California Governor Brown has signed the Cleaning Product Right to Know Act of 2017 (“Act”), requiring companies to furnish online ingredient listings for cleaning products by January 1, 2020, and on package disclosure by January 1, 2021.
The Act is similar to the federal Hazardous Substances Act and the California Hazardous Substances Information and Training Act, both of which require that ingredient information be provided to employees regarding the properties and potential hazards of hazardous substances in the workplace. The Act applies to (a) a person or entity who manufactures the product and whose name appears on the product label, and (b) a person or entity who the product is manufactured for or distributed by, as identified on the product label pursuant to the federal Fair Packaging and Labeling Act. It requires the listing of ingredients found in a wide variety of “cleaning products,” defined as finished products such as air care, automotive, or general cleaning products, polishes or floor maintenance products, used primarily for janitorial, domestic, or institutional cleaning purposes.
Notably, the Act specifically requires the listing of ingredients that are carcinogens, reproductive or developmental toxins, mutagens, neurotoxins, or those that have persistent or bioaccumulative properties. The Act’s definition of ingredient is quite broad, and includes 22 separate references to chemical listings (each, a “Designated List”), including for California’s Safe Drinking Water and Toxic Enforcement Act of 1986 (also known as Proposition 65), which alone contains nearly 1,000 chemicals. Also included are “fragrance allergens” when such ingredients are listed in Annex III of the EU Cosmetics Regulation No. 1223/2009 and included in the cleaning product at or above certain threshold concentrations.

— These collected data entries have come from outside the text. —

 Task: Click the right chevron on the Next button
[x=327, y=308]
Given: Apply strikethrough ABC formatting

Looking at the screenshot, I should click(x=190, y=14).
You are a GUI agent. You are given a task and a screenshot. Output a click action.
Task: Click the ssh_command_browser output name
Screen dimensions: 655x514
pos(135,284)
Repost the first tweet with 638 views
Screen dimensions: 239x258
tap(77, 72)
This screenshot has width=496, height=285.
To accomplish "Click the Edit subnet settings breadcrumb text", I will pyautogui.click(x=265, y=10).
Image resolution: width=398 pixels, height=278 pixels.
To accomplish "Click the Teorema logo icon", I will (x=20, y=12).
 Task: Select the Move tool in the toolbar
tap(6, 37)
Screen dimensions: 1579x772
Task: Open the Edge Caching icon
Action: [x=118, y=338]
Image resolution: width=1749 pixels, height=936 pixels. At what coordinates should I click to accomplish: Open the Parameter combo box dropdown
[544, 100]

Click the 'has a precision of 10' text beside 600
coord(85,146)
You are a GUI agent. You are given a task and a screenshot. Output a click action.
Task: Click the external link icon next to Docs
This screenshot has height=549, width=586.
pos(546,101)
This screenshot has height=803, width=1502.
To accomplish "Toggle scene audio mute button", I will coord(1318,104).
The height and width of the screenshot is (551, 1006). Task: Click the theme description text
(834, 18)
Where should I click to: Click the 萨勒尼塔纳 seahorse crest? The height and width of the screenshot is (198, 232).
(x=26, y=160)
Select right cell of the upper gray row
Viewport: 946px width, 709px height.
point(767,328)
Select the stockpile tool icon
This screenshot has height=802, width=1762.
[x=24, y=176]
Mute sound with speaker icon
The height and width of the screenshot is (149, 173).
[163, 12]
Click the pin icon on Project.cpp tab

The law provides exclusions for personal-care products such as toothpaste, shampoo, and hand soap, trial samples of designated products that are not packaged for individual sale, resale, or retail, and industrial products specifically manufactured for, and exclusively used in, oil and gas production, steel production, heavy industry manufacturing, industrial water treatment, industrial textile maintenance and processing (other than industrial laundering), food and beverage processing and packaging, and certain other industrial manufacturing processes.
The law also provides for business confidentiality exclusions as to ingredients which have been approved by the federal Environmental Protection Agency for inclusion on the Toxic Substances Control Act (“TSCA”) Confidential Inventory, or for which the manufacturer or its supplier claim protection under the Uniform Trade Secrets Act.
The regulated community has raised concerns that the codification of the Designated Lists, often referred to as the “list of lists,” is overbroad. Many of these lists are developed in other countries, such that California would not have direct control over the inclusion of specific chemicals.
Manufacturers will need to carefully scrutinize the Designated Lists; if the ingredient is included, even if it is rejected for inclusion on other lists, compliance with the Act would be required.
Once the law takes effect in 2020, it may well serve as a basis for litigation comparable to what we have seen under Proposition 65.